## TASK TO CARRY OUT
Look below for the lines from the one with "The height and width of the screenshot is (840, 1401)." to the one with "Open the 3D", and copy exactly those lines, both ends included.

## SUPPLIED MATERIAL
◆ ◆ ◆ ◆ ◆ ◆ ◆
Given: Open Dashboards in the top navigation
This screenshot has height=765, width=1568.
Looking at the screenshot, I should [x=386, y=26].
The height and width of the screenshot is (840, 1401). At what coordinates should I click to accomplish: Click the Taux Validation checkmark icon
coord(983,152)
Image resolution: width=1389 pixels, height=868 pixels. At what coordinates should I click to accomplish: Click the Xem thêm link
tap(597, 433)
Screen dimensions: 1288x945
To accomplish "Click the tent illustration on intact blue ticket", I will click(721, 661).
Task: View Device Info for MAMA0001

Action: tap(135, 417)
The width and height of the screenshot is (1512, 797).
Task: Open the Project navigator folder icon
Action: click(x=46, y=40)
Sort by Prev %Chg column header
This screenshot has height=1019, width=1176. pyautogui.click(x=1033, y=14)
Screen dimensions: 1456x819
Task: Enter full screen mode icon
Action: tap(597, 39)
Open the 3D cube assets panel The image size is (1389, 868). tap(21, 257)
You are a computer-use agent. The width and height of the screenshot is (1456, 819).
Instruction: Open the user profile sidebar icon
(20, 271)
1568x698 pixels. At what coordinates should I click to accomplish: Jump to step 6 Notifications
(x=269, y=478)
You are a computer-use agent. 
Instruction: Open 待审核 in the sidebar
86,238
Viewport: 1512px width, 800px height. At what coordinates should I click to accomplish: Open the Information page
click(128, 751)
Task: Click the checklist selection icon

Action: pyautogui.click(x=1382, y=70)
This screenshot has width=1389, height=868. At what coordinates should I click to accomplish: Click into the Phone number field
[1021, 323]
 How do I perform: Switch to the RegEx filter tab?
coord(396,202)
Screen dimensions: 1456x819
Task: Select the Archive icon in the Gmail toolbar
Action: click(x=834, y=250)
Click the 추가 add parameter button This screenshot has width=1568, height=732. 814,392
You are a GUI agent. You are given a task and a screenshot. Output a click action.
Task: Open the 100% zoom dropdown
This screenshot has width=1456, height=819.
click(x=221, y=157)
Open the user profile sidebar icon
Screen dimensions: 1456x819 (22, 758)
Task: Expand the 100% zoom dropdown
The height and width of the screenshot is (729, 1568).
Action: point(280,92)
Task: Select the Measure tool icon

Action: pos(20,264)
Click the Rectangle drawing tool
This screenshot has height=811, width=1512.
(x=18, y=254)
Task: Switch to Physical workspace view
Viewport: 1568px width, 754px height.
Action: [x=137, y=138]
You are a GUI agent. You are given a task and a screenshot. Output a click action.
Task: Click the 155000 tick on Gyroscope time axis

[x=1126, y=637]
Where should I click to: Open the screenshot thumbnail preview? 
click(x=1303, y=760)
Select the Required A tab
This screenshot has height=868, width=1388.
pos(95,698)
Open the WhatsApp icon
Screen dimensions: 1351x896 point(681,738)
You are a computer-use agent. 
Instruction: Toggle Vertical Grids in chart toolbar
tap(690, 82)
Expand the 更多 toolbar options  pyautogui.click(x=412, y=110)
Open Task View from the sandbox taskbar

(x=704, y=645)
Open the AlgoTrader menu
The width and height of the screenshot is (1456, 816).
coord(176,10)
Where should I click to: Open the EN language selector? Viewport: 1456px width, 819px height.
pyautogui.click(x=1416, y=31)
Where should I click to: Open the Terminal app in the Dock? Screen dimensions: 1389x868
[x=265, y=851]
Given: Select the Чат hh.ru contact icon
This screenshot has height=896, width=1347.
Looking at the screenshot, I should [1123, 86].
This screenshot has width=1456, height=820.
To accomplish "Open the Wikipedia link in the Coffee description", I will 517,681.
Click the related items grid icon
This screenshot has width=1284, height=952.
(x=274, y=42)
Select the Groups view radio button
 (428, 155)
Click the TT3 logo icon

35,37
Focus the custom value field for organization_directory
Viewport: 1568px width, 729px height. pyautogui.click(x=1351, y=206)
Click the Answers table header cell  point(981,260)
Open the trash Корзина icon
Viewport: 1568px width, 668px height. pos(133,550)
◆ ◆ ◆ ◆ ◆ ◆ ◆
## ANSWER BELOW
The height and width of the screenshot is (840, 1401). At what coordinates should I click to accomplish: Click the Taux Validation checkmark icon
coord(983,152)
Image resolution: width=1389 pixels, height=868 pixels. At what coordinates should I click to accomplish: Click the Xem thêm link
tap(597, 433)
Screen dimensions: 1288x945
To accomplish "Click the tent illustration on intact blue ticket", I will click(721, 661).
Task: View Device Info for MAMA0001

Action: tap(135, 417)
The width and height of the screenshot is (1512, 797).
Task: Open the Project navigator folder icon
Action: click(x=46, y=40)
Sort by Prev %Chg column header
This screenshot has height=1019, width=1176. pyautogui.click(x=1033, y=14)
Screen dimensions: 1456x819
Task: Enter full screen mode icon
Action: tap(597, 39)
Open the 3D cube assets panel The image size is (1389, 868). tap(21, 257)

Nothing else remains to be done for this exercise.